It’s a topic that is probably far more taboo than politics and religion. It has caused debates among even the sharpest of minds and now is possibly the cause of a class-action lawsuit about overtime pay for truck drivers. You guessed right. It’s the Oxford comma.

It would seem that one little punctuation mark could cause a dairy company in Portland, Maine, over $10 million dollars.

It started back in 2014 when three of the company’s truck drivers decided to sue Oakhurst Dairy for nearly four years’ worth of overtime pay that they felt had been denied of them during their employment with the company. It’s a law in Maine that workers be given 1.5 times their normal wage rate for every hour they work after 40 hours. However, that also comes with a few exemptions and stipulations.

So in order to understand why the three truckers felt slighted in their overtime pay, we first have to review what we all know about the Oxford or, as some call it, serial comma. When you have a list of items in a sentence—like “coats, hats, and shoes”—some would say that a comma should go after hats in the sentence. Other grammarians feel, rather strongly I might add, that there shouldn’t be.

One might say that to argue over punctuation is rather absurd, but for the truck drivers who sought compensation that was not the case at all. The law in question, as stated below, lacks the Oxford comma.

It says that overtime does not apply to: The canning, processing, preserving, freezing, drying, marketing, storing, packing for shipment or distribution of:

  1. Agricultural produce;
  2. Meat and fish product; and
  3. Perishable foods.

So the real question is what is exempt from the law? Is it the distribution of the three items that follow, or could it be the packing for the shipment of the distribution for those three? The drivers dispersed the perishable foods but didn’t partake in the packaging of the boxes. If the truck drivers got the money in overtime that they were fighting for completely depends on how the court would read the law above.

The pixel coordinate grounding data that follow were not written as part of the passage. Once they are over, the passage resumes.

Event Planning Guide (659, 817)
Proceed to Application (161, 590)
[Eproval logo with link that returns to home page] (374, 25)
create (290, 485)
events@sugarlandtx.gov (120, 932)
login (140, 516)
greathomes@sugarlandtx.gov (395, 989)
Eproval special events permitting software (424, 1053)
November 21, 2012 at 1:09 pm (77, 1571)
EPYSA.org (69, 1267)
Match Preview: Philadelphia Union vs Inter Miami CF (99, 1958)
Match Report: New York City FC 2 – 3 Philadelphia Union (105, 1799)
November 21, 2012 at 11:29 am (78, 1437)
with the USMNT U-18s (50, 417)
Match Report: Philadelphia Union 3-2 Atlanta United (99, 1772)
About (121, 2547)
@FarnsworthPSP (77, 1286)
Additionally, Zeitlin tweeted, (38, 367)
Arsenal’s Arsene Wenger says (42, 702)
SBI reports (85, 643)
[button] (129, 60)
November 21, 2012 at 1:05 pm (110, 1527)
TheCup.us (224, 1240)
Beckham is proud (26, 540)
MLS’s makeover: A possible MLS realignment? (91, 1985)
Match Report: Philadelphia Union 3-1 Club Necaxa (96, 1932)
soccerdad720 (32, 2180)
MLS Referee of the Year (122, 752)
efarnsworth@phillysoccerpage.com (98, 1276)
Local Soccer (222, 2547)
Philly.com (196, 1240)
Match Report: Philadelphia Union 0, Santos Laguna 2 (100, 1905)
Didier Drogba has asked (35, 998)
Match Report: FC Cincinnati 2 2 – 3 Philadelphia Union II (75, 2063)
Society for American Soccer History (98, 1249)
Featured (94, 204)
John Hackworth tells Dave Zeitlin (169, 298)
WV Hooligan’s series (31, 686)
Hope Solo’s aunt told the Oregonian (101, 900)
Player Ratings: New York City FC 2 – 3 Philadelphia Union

Had there been a comma placed after “shipment” the law might have read that there is an exemption for the distributions of perishable foods. Yet when the issue came to court at the beginning of the week, the appeals court chose to side with the drivers. The court believed that a lack of a comma added too much uncertainty and the suit came out in the truck drivers’ favor.

Although just three drivers filed the suit against the dairy company, more than 75 of them will split the money. It’s reported that the drivers make an estimated 46,800 and 52,000 per year without overtime added. Yet they worked an extra 12 hours of overtime per week.

Many companies and laws do not add the Oxford comma to their writing. The same goes for the guidelines of the Maine Legislation Drafting Manual. Lawmakers were not supposed to use the Oxford comma during the writing of the law. So technically the law was written correctly according to its language standards.

Most news organizations in America will leave the Oxford comma out unless there are situations that would be unclear without it. The Associated Press, which is basically the authority for nearly all American news, isn’t in favor the comma’s usage either.

It’s usually used in academic and book publishing. The Chicago Manual of Style is an avid user of the comma as well as the Oxford University Press style who says that the comma “can serve to resolve ambiguity.”

Back in 2014, FiveThirtyEight and SurveMonkey Audience surveyed 1.129 Americans and came to the conclusion that nearly 57 percent of them prefer the use of the Oxford comma while 43 percent weren’t too in favor of the punctuation mark.

However, the Maine Legislation Drafting Manual does add that in the circumstances of the series being modified caution should be taken by readers. It states that, “Commas are the most misused and misunderstood punctuation marks in legal drafting and perhaps the English language.”